● SOURCE TEXT
[Start of section]

After hearing all the evidence the jury returned a verdict of guilty as charged. Banks was sentenced to serve five (5) years in the Mississippi State Penitentiary, and given eleven days credit for jail time served.
Following motion for j.n.o.v. or, in the alternative, a new trial, which was overruled, Banks makes this appeal.
II.
Banks assigns as error three issues for our review: first, he contends that the lower court erred in failing to grant his motion to suppress Officer Brown's testimony. As an argument for this initial assignment of error he contends that Brown, as the arresting officer, was not present at the scene of the accident, making his arrest unlawful.
Our law is clear on this point. The statute which provides for an arrest where a felony has been committed out of the presence of the arresting party reads in pertinent part as follows:
An officer or private person may arrest any person without warrant, for an indictable offense committed, or a breach of the peace threatened or attempted in his presence; or when a person has committed a felony, though not in his presence; or when a felony has been committed, and he has reasonable ground to suspect and believe the person proposed to be arrested to have committed it; or on a charge, made upon reasonable cause, of the commission of a felony by the party proposed to be arrested.

[End of section]

● INSTRUCTIONS
1 - Answer these from the court opinion:
(a) How many years was Banks sentenced to serve in the Mississippi State Penitentiary?
(b) How many issues does Banks assign as error?
(c) Where does Banks say Officer Brown was not present?
2 - Repeat the court opinion word for word between "Our law is clear" and "to be arrested.", inclusive.
3 - Write what comes next in the court opinion, starting right after its final sentence.
The listing that follows has no connection to the court opinion.

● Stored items
[Start of section]

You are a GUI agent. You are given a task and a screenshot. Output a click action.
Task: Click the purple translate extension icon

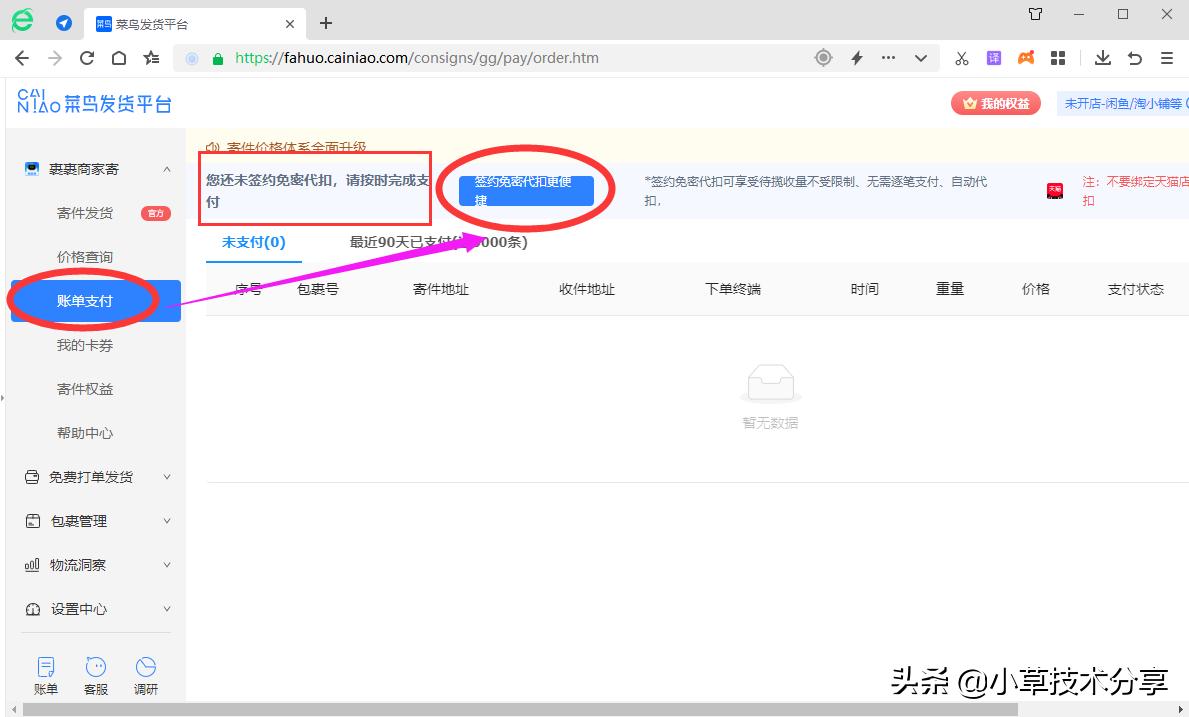(993, 57)
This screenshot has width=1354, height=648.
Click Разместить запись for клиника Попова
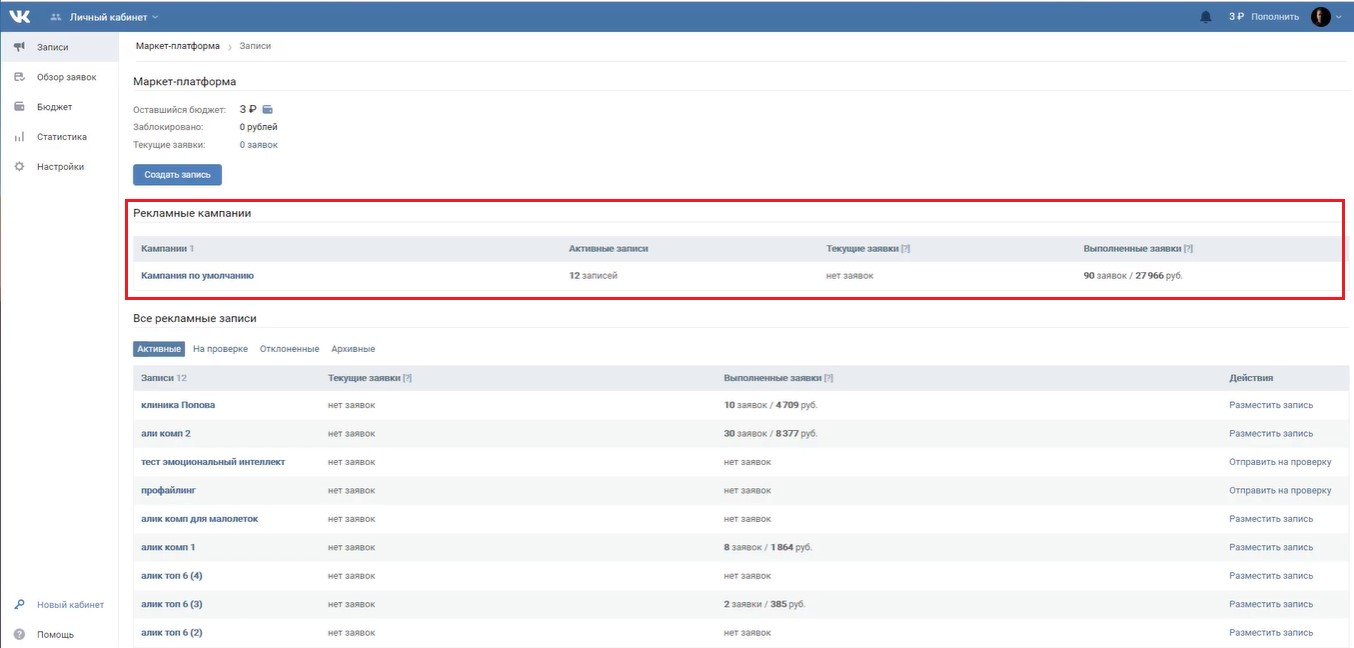pyautogui.click(x=1271, y=405)
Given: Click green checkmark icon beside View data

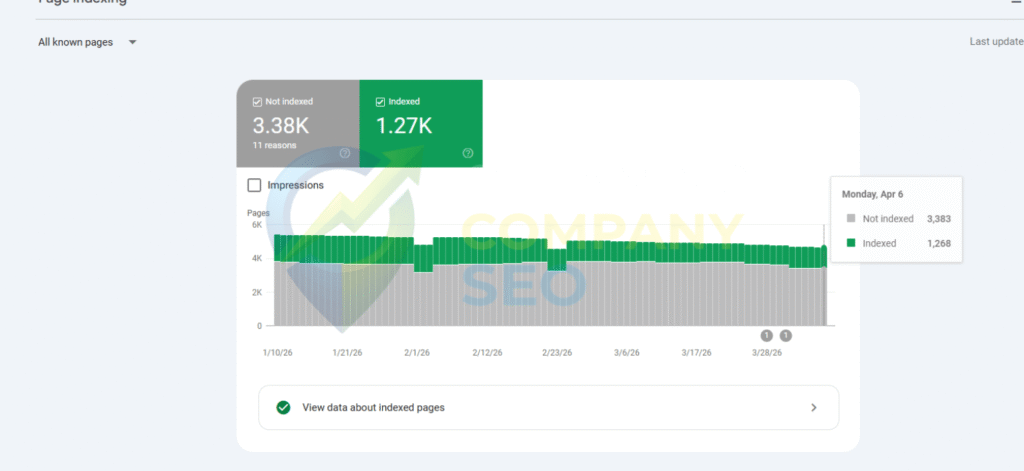Looking at the screenshot, I should click(x=284, y=408).
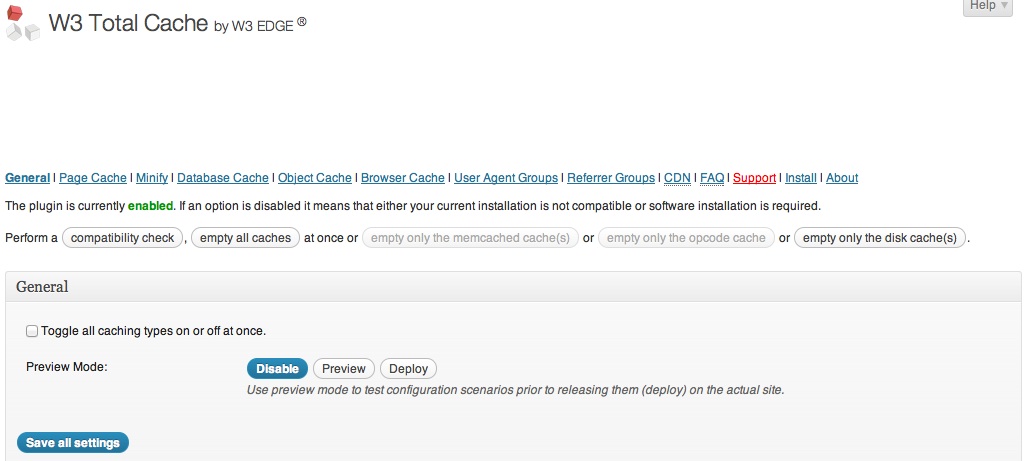Image resolution: width=1025 pixels, height=461 pixels.
Task: Click the W3 Total Cache cube logo
Action: tap(23, 23)
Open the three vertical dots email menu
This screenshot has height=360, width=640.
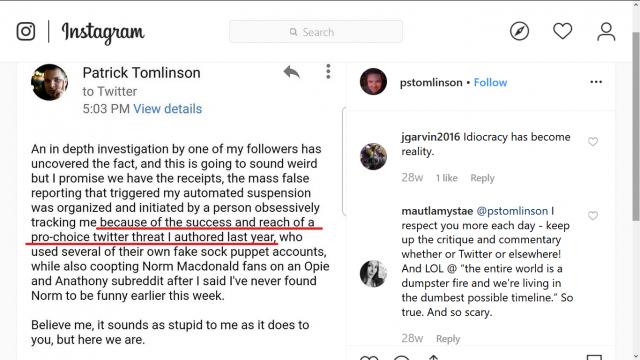click(x=328, y=71)
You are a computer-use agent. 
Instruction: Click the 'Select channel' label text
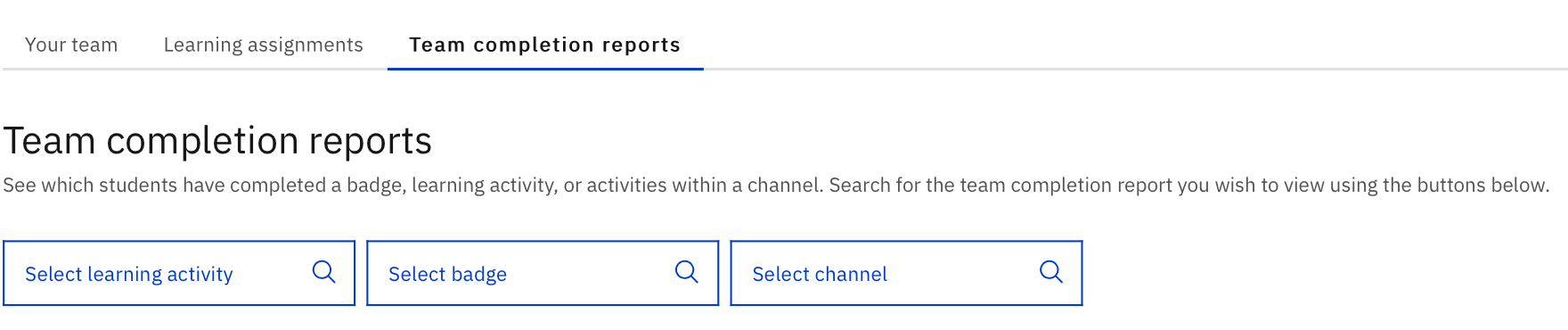(x=820, y=274)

[End of section]

● RESPONSES FOR EACH TASK
1 -
(a) Five years.
(b) Three.
(c) At the scene of the accident.

2 -
Our law is clear on this point. The statute which provides for an arrest where a felony has been committed out of the presence of the arresting party reads in pertinent part as follows:
An officer or private person may arrest any person without warrant, for an indictable offense committed, or a breach of the peace threatened or attempted in his presence; or when a person has committed a felony, though not in his presence; or when a felony has been committed, and he has reasonable ground to suspect and believe the person proposed to be arrested to have committed it; or on a charge, made upon reasonable cause, of the commission of a felony by the party proposed to be arrested.

3 -
Miss. Code Ann. § 99-3-7 (1972).
In McEwen v. State, 224 So.2d 206 (Miss. 1969), this Court held that:
A warrant is not necessary for an arrest when a felony has been committed and there is reasonable ground to believe the one arrested committed the crime.
224 So.2d at 207.
See also, Pickett v. State, 139 Miss. 529, 104 So. 358 (1925).
Hence, we note that all that is necessary to substantiate and make lawful Banks' arrest is reasonable ground for Officer Brown to believe a felony had been committed.
The record reflects that Officer Brown arrived at the scene of the accident shortly after it occurred. Banks identified himself *402 as one of the drivers. Brown rendered assistance to the injured until the ambulance came. Banks left in the ambulance. At the hospital Brown "smelled the aroma of alcoholic beverage" on Banks. After Banks was released from the doctor's care, Brown took him to jail to determine if he had been drinking and whether Banks was DUI at the time the accident took place. Before doing so, Brown told Banks he had a right to refuse the test or have a blood test done. Banks gave full consent to the intoxilizer test.
At the time Brown took Banks to jail, he knew that an automobile accident had occurred; that someone was seriously injured as a result of that accident; that Banks had been the driver of one of the vehicles involved in the accident; and that Banks smelled of alcohol.
Thus, we find that the evidence unquestionably substantiates that the arresting officer had reasonable ground to suspect that the appellant had been operating his vehicle while under the influence of alcohol, and find no error in the admission of Brown's testimony below.
III.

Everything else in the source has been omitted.